Washington December 8, 2014 - Secretary of the Navy Ray Mabus met with senior research personnel and faculty members at the University of Alaska Fairbanks (UAF) Dec. 5 to discuss the role of the U.S. Navy in the arctic.
"We in the Navy have a particular interest (in the arctic) because our responsibilities increase as the arctic changes," said Mabus. "As sea levels rise, as ice melts, our role in terms of freedom of navigation, in terms of search and rescue and in terms of scientific exploration, increases pretty dramatically."
Home to the International Arctic Research Center, UAF's unique location makes it especially well situated to serve as a hub of research for areas such as the integration and coordination of the study of the arctic and the impact of climate change on this dynamic region.
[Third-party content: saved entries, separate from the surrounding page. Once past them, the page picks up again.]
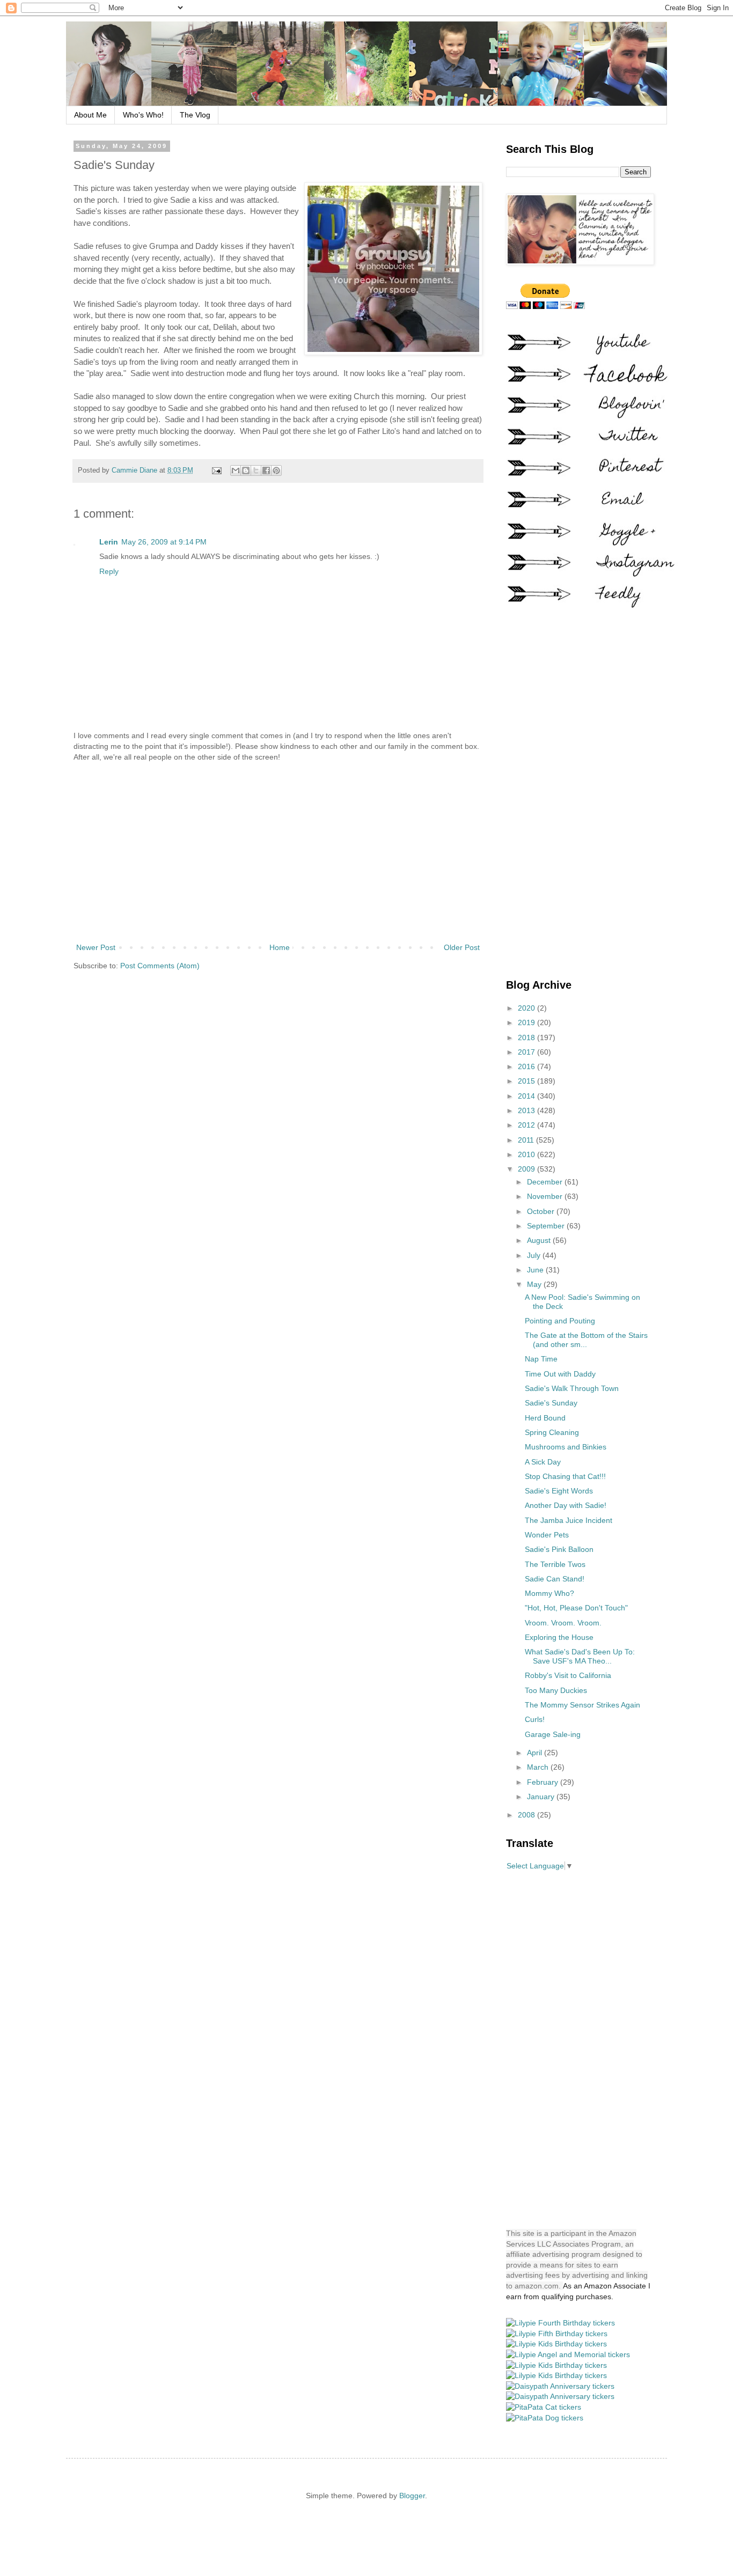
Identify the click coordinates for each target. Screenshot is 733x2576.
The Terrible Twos (555, 1564)
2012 (527, 1125)
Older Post (462, 947)
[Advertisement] (278, 852)
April (535, 1752)
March (539, 1767)
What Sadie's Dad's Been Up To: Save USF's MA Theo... (580, 1656)
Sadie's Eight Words (559, 1490)
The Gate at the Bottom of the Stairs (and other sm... (586, 1340)
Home (279, 947)
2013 (527, 1110)
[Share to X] (256, 470)
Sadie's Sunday (551, 1403)
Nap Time (541, 1359)
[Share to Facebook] (266, 470)
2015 (527, 1081)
"One of the main reasons I came here was to hear about this flagship university, and from its resident experts, how we might partner outside our existing Office of Naval Research (ONR) projects, in arctic research," said Mabus. "The arctic is only going to gain importance, particularly for the U.S. Navy."
Currently, ONR has three major projects on the Alaska side of the Arctic Ocean, including seasonal ice zone reconnaissance surveys.
As the United States prepares to take over chairmanship of the Arctic Council in 2015, Mabus' visit to Fairbanks underscored the importance the U.S. Navy places on the arctic, not just in the short term, but through 2030 and beyond.
Previously this year, Mabus visited Sweden, Finland and Norway in an effort to strengthen relationships with these fellow Arctic Council nations.
"What we're trying to do through building these partnerships," Mabus said, "is to do some things now that will allow us to be prepared. As the arctic changes, we have to maintain the ability to be where we're needed, when we're needed. To have that presence, you cannot surge it, you cannot wait for an emergency, you have to be ready."
The U.S. Navy's focus on the arctic is expected to become more prominent over the coming years.
"The arctic is becoming increasingly important, not just for us, not just for the members of the arctic council, but also for the world," said Mabus.